Some people assume the high fat content in peanuts makes them bad for your heart but a new study shows peanuts can actually be beneficial for the cardiovascular system. Researchers at the University of Barcelona found adding peanuts or peanut butter to the diet of young, healthy people had a positive effect on vascular health.
This study was conducted by Rosa M. Lamuela, a professor at the Faculty of Pharmacy and Food Sciences of the University of Barcelona and it differed from many other studies in that it focused on the effects of dietary changes for healthy subjects. "In this study group, it is more difficult to see any effect of dietary changes on health," Lamuela said.
Most nutritional studies look at populations with an elevated risk of disease such as those who are obese or advanced in age.
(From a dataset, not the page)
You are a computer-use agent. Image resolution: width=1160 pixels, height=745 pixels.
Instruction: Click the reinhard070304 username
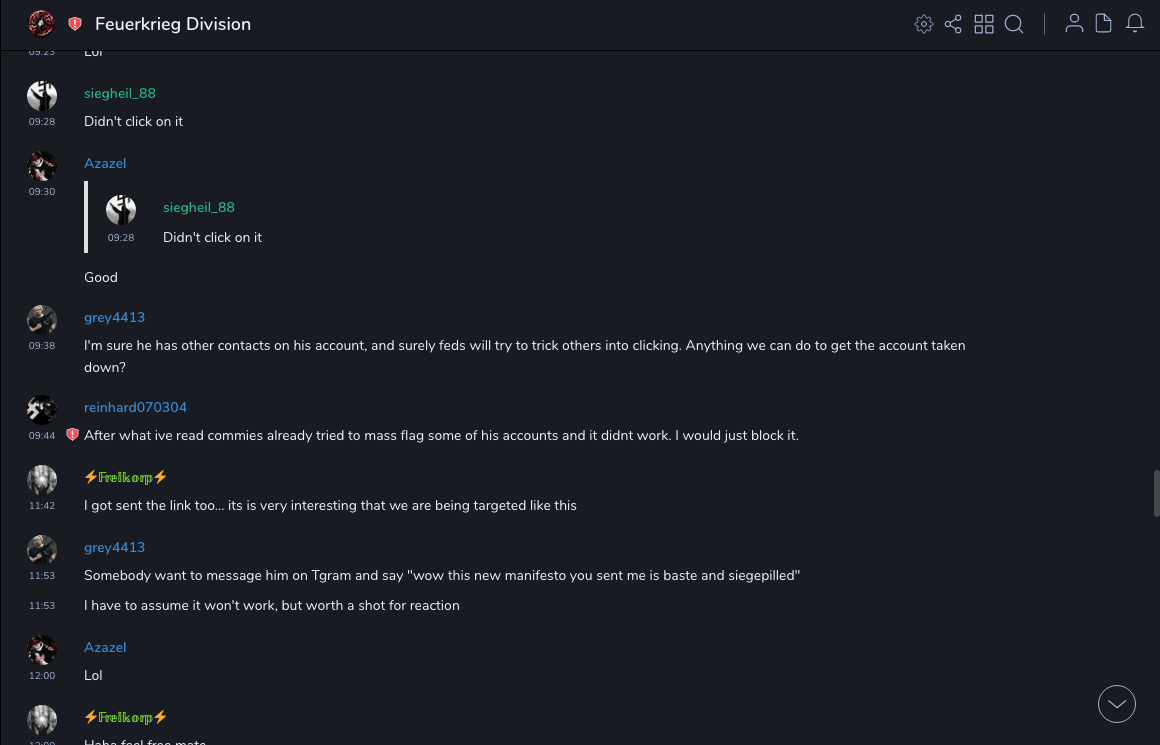135,407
The 63 participants in this study were between the ages of 18 and 33 and who were generally in good health. They included a daily portion of peanut products in their regular diet over the span of six months. The results showed improvement in vascular markers related to the antithrombotic and vasodilator effects.
"The results reveal a significant increase in urinary levels of phenolic metabolites in those young people who had eaten a daily dose of peanuts and peanut butter compared to the control group, which had eaten a cream without fiber or polyphenols," Lamuela said. "Similarly, participants who ate peanuts or peanut butter also showed improved levels of prostacyclin I2 and the ratio between thromboxane A2 and prostacyclin I2, lipid molecules (eicosanoids) which are considered markers of vascular health."
"Interestingly, some phenolic metabolites that increased significantly after the consumption of peanut products —especially hydroxycinnamic acids— also correlated with the improvement in both markers," says researcher Isabella Parilli-Moser, first author of the article.
The study reinforced the protective effects of polyphenols, which are powerful antioxidants and anti-inflammatory compounds in the diet. Previous studies have shown how peanut consumption has been linked to a lower risk of developing cardiovascular disease and diabetes because of the protective effects of the polyphenols.
"But we need more studies to fully understand the mechanisms that explain the positive effects of peanut consumption on vascular health," Lamuela said.